Sabre wants to put more data at travel agents' fingertips, says Hugh Jones, North American senior VP for Sabre Travel Network.

Sabre is working hard to lure travel agents into a new way of gathering fares and availability information. The company, which once provided agents with hardware and connectivity to the Sabre system, is preparing to roll out its next-generation agent tool: a portal designed to help travel agents in their continuing effort to be seen as valuable travel experts. The portal will let agents use the DOS-like "green screen" interface and legacy commands with which they've become familiar over the years or a Web-based interface that will tap the new architecture to deliver things that can help agents be travel experts: hotel photos, air-hotel-car packages, and easy point-and-click navigation. "We've heard loud and clear from our agents that they want to continue to use legacy commands," says Hugh Jones, North American senior VP for Sabre Travel Network. "At the same time, we want to put additional information at their fingertips." Eventually, Sabre will transition entirely to the Web-based view.

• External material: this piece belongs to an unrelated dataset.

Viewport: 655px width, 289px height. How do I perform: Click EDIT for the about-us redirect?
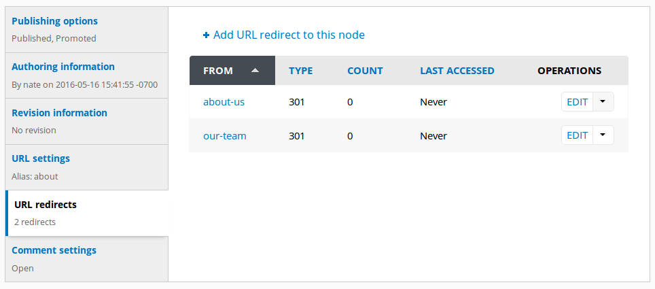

Winning over travel agents to new services will be vital to Sabre as its transaction revenue moves to other channels. Yet these agencies aren't going to be easy pickings. Already, Carlson Wagonlit has changed several ways that its 8,000 agents interact with the global distribution systems. Carlson developed its own interface to replace the green screen by delivering information from Amadeus, Galileo, Sabre, and Worldspan through a single display. And for the past three years, it's been using its own platform, called Symphonie, to connect directly to the central reservation systems of its highest-volume airlines: American, Continental, Delta, United, and US Airways. Those direct connections cut costs for the carriers by eliminating fees paid to global distribution systems, in exchange for which Carlson gets slightly better fares from the carriers, resulting in lower costs for its business clients. Similar direct-connect technology is available from Navitaire Inc., whose applications are designed specifically for airlines.

The new Sabre system also lets suppliers automate the loading of airfares from central reservation systems, along with the accompanying rules--requirements such as 14-day advance purchase or Saturday night stay. Automating that process, which formerly had a manual component, will mean fewer lags between an airline creating a requirement and it showing up on travel-agency terminals--avoiding costs that travel agencies end up eating when an agent sells a fare too low because of not knowing a new rule.

It's hard to come up with an industry that's changing more profoundly than the travel sector because of new business technology and the increased information flow it permits. Today, Sabre is a company that, like Wal-Mart Stores Inc. in retail or General Motors Corp. in the car business, by nature of its size and position in the market helps drive technology standards in its sector. It's a company others in the travel industry have to deal with in one way or another.Whether Sabre stays that way will be decided in the coming years as many companies make the technical transition to service-oriented architectures, embracing efforts such as the Open Travel Alliance's industry-specific version of XML and the new business models that it permits. "The problem Sabre is trying to solve by updating its system is the same thing we're trying to do with our legacy systems," says John Turato, VP of technology for Cendant Car Rental Group. "We're all working on the same root challenge."

Which companies will emerge as winners after all those changes is up in the air.